### [Task brief]
Write out the stretch of lines below that begins at the line with "The image size is (1072, 799)." and ends at the line with "Viewport: 1240px width, 859px height.", including both, exactly as given and nothing more.

::::

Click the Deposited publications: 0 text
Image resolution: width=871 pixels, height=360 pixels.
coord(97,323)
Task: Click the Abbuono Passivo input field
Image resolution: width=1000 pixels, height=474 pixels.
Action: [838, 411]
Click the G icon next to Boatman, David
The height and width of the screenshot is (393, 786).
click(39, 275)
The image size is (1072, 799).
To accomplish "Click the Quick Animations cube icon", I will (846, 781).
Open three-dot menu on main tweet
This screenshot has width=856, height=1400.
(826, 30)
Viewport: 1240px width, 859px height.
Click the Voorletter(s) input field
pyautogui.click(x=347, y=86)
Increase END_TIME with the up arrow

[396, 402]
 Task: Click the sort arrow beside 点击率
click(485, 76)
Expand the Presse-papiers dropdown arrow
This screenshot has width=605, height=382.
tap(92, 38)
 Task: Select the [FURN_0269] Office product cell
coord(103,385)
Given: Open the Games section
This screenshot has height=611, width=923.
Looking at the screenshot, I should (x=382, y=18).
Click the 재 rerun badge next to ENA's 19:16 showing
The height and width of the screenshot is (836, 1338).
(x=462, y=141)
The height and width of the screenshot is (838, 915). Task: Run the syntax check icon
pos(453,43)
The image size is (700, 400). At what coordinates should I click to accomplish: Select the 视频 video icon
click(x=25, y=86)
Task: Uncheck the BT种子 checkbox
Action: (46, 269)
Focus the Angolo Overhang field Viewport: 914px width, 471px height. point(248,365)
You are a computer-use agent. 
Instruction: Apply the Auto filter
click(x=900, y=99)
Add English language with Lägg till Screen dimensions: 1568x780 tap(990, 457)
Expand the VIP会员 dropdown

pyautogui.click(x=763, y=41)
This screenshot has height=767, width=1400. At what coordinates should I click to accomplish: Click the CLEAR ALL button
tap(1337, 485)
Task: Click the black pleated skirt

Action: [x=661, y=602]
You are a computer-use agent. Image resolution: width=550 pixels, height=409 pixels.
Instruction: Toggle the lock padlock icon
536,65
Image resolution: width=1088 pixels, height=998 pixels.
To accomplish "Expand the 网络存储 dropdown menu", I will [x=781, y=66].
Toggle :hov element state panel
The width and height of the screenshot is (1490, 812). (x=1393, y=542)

::::

### [Your response]
The image size is (1072, 799).
To accomplish "Click the Quick Animations cube icon", I will (846, 781).
Open three-dot menu on main tweet
This screenshot has width=856, height=1400.
(826, 30)
Viewport: 1240px width, 859px height.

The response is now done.